Зел медленно выпрямилась, и я боролся с сильным желанием сделать шаг назад. Ее глаза горели зеленым огнем.

— Что, черт побери, думаешь, ты делаешь?

Она была такой чертовски сильной. Такой ожесточенной в защите своего отпрыска. Мое сердце увеличилось в десять раз нормального размера, задыхаясь в моей груди. Прошло только пару недель, но я всегда буду в долгу перед этой женщиной, за то, что вернула меня к жизни. И потому что я обязан ей своей жизнью, я никогда не позволю ей уйти.

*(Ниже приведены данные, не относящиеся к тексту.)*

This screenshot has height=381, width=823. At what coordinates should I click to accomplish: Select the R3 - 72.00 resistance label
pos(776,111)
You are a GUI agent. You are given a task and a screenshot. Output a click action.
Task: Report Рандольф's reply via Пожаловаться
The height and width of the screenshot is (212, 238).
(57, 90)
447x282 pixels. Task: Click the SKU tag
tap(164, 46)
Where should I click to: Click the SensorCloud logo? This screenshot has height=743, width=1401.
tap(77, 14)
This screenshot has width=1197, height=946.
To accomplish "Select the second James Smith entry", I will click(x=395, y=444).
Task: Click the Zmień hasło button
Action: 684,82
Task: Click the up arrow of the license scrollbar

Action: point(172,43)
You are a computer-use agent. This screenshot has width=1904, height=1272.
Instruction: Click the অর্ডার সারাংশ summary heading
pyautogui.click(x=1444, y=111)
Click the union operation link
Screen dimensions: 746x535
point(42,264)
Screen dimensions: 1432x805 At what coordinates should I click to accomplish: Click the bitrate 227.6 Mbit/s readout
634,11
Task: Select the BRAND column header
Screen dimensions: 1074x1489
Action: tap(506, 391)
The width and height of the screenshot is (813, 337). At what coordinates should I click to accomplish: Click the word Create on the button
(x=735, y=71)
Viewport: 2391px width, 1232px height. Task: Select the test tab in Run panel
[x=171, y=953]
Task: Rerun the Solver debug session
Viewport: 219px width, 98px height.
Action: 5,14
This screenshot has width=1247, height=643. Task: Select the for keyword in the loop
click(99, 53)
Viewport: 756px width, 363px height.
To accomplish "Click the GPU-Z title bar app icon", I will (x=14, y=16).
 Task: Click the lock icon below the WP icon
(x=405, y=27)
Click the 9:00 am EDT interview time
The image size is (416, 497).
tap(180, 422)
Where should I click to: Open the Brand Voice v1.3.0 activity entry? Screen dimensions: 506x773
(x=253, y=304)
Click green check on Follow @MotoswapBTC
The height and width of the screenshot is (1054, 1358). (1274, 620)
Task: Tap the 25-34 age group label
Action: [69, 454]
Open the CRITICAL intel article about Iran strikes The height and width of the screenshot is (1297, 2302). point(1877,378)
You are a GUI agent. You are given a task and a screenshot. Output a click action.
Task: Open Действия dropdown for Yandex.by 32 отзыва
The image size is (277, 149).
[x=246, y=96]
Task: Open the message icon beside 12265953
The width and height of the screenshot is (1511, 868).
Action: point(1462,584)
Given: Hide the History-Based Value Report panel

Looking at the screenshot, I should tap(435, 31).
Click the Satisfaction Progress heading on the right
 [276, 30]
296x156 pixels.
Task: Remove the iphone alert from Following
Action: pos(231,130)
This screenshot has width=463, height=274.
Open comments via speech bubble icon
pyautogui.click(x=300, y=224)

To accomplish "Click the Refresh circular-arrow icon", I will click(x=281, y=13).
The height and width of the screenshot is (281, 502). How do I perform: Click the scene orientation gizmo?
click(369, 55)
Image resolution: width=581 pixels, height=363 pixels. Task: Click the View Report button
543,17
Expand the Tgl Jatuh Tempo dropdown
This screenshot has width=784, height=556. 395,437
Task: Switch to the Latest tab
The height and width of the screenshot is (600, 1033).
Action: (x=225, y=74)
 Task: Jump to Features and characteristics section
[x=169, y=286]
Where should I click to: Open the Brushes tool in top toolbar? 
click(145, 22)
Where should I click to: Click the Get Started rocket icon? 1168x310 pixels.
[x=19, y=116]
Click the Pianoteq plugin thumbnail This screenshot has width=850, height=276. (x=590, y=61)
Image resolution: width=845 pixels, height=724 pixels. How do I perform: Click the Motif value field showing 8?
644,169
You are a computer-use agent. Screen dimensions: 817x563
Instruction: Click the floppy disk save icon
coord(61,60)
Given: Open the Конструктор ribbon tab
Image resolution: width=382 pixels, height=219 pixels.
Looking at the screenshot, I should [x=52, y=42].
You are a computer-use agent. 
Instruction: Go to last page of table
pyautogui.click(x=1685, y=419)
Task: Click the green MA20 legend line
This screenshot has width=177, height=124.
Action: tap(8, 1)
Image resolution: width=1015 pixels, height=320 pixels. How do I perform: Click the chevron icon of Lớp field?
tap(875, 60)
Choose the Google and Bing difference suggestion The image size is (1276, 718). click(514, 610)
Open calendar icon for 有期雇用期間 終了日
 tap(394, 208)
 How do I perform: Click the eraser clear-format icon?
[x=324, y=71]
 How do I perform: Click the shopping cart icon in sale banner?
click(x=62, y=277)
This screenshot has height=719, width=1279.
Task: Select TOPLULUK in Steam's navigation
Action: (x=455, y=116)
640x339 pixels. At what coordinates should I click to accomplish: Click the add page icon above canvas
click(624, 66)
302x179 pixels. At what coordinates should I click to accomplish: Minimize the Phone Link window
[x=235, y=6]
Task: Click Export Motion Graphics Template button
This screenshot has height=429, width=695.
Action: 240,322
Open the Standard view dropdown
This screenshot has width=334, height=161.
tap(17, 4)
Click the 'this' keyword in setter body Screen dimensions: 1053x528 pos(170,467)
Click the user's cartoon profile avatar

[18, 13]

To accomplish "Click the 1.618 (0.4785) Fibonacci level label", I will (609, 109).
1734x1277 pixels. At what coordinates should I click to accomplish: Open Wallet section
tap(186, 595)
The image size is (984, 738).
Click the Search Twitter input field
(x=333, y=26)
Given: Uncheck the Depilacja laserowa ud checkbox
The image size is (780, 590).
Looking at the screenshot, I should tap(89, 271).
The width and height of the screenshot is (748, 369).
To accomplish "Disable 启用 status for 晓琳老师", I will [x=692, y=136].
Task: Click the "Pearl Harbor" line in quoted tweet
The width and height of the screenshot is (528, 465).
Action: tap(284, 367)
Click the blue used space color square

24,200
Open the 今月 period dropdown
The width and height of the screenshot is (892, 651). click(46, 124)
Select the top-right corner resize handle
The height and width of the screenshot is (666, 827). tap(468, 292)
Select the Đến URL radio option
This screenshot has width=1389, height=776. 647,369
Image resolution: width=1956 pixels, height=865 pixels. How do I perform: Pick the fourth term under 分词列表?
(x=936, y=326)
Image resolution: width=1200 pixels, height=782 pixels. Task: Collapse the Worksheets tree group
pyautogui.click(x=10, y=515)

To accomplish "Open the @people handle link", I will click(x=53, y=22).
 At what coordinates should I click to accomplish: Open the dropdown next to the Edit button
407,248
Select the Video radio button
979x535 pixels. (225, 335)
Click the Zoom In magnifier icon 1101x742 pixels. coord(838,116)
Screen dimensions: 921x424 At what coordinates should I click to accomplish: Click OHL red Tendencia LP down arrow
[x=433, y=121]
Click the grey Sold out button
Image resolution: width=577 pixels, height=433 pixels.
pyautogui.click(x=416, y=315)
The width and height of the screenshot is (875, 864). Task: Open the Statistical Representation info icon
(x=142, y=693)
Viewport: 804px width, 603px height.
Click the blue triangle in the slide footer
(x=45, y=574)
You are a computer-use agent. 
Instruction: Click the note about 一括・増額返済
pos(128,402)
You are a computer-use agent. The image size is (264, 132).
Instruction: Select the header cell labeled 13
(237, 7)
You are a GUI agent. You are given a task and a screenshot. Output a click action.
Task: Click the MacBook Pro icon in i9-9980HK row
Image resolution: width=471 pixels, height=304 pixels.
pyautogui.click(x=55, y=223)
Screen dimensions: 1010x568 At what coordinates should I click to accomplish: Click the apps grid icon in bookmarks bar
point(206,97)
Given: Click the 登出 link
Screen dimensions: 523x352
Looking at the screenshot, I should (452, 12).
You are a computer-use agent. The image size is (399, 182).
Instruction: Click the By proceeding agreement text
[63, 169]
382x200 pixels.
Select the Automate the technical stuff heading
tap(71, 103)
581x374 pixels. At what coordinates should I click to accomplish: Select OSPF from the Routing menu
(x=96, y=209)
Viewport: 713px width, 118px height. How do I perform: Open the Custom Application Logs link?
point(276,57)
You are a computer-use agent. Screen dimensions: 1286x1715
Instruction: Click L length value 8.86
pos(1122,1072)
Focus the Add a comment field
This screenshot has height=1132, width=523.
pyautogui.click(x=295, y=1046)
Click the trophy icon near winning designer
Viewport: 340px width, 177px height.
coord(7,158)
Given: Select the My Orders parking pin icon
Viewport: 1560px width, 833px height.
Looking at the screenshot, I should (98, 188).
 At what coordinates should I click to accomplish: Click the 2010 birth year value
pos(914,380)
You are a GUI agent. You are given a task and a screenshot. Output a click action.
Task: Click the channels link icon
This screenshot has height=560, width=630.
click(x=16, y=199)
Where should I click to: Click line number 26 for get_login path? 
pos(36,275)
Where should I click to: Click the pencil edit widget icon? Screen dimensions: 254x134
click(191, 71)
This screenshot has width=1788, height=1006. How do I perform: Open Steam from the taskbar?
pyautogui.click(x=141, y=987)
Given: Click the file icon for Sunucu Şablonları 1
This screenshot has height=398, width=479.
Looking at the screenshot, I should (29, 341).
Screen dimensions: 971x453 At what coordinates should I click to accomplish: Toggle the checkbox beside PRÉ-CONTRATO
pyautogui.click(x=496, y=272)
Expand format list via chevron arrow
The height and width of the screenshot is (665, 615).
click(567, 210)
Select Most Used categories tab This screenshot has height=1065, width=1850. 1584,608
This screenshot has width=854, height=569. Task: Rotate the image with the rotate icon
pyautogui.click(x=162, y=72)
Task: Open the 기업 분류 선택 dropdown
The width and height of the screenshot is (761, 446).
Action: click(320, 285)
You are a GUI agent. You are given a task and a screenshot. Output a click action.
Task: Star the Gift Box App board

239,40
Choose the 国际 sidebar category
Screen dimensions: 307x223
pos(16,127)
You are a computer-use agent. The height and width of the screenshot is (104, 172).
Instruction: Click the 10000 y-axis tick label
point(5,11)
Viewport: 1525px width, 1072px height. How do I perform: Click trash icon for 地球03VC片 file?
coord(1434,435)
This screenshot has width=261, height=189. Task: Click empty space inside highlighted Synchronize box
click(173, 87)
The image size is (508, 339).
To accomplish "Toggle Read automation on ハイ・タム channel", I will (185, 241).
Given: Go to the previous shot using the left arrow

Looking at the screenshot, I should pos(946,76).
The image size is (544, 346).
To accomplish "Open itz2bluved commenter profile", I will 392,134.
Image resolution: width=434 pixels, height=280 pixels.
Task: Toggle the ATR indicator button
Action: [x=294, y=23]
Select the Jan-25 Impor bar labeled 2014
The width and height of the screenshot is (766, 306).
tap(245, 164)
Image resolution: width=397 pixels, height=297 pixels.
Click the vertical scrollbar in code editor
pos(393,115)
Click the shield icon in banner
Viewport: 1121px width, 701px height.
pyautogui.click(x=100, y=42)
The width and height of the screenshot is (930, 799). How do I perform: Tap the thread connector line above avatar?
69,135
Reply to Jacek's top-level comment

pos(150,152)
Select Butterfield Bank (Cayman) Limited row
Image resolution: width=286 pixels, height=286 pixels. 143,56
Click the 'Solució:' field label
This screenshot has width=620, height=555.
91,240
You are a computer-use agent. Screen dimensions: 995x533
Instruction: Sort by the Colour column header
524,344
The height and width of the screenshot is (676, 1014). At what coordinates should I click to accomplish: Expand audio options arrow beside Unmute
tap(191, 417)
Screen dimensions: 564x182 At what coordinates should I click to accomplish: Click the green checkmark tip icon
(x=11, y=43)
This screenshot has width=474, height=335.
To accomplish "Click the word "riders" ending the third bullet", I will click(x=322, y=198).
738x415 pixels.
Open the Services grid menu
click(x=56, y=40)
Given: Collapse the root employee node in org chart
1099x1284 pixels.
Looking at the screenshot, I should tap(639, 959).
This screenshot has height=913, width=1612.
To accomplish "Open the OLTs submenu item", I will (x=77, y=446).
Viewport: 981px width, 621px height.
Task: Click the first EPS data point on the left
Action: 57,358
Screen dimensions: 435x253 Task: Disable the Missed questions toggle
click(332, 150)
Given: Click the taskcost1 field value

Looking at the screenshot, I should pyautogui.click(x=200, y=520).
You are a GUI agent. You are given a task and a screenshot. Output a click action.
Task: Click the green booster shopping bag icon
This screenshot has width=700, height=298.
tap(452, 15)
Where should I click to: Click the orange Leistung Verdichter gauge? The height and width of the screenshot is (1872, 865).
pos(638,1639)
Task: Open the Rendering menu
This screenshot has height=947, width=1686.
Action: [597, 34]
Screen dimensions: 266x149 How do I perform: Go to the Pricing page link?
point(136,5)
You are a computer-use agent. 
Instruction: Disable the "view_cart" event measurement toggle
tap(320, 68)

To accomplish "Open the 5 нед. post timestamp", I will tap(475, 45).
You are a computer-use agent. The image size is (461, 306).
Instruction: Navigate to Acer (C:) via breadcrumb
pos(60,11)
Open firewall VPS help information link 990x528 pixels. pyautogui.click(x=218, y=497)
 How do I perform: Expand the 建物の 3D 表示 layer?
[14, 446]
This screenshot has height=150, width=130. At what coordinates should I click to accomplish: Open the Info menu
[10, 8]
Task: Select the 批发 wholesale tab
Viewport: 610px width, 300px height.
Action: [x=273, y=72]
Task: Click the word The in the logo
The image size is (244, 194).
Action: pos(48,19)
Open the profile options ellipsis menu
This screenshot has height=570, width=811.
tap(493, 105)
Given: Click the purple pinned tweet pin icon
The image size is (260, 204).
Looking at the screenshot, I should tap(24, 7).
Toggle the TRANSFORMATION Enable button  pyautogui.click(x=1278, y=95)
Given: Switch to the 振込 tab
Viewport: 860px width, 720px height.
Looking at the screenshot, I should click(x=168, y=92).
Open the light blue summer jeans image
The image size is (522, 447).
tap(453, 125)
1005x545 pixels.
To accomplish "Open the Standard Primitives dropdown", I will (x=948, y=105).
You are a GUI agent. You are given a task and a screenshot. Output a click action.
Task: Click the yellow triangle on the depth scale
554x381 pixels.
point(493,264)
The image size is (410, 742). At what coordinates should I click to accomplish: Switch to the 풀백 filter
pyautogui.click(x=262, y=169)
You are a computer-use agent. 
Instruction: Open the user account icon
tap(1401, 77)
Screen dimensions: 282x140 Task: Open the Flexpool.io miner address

— Я соблюдаю наше соглашение.

— Какое чертово соглашение? Я не помню, что подписывала, что моя дочь и я переедем в твой причудливый дом. Ты не можешь говорить такое перед ребенком. Теперь она будет расстроена и разочарована, и будет ненавидеть меня, когда я заберу ее домой сегодня. — Она сделала шаг вперед. — Потому что это и случится, Фокс. Мы. Не. Останемся.

Я сжал руки.

— Ради всего святого, я не прошу тебя выйти за меня или остаться навсегда. Если ты не захочешь, чтобы я был рядом с вами снова, я не буду. Всё, что я хочу — это право заботиться о вас. Дай мне цель. Позволь мне доказать тебе и быть здесь для тебя. Это все, о чем я прошу.

Нижняя губа Зел дрожала, но ее лицо потемнело от ярости.

— Ты думаешь, я не могу позаботиться о ней самостоятельно? Ты думаешь, что достаточно сильный, чтобы броситься и все исправить? — она запустила руки в волосы, едва сдерживая слезы, сверкающие в ее глазах. — Какая часть «я не хочу, чтобы ты был рядом с ней» тебе не понятна?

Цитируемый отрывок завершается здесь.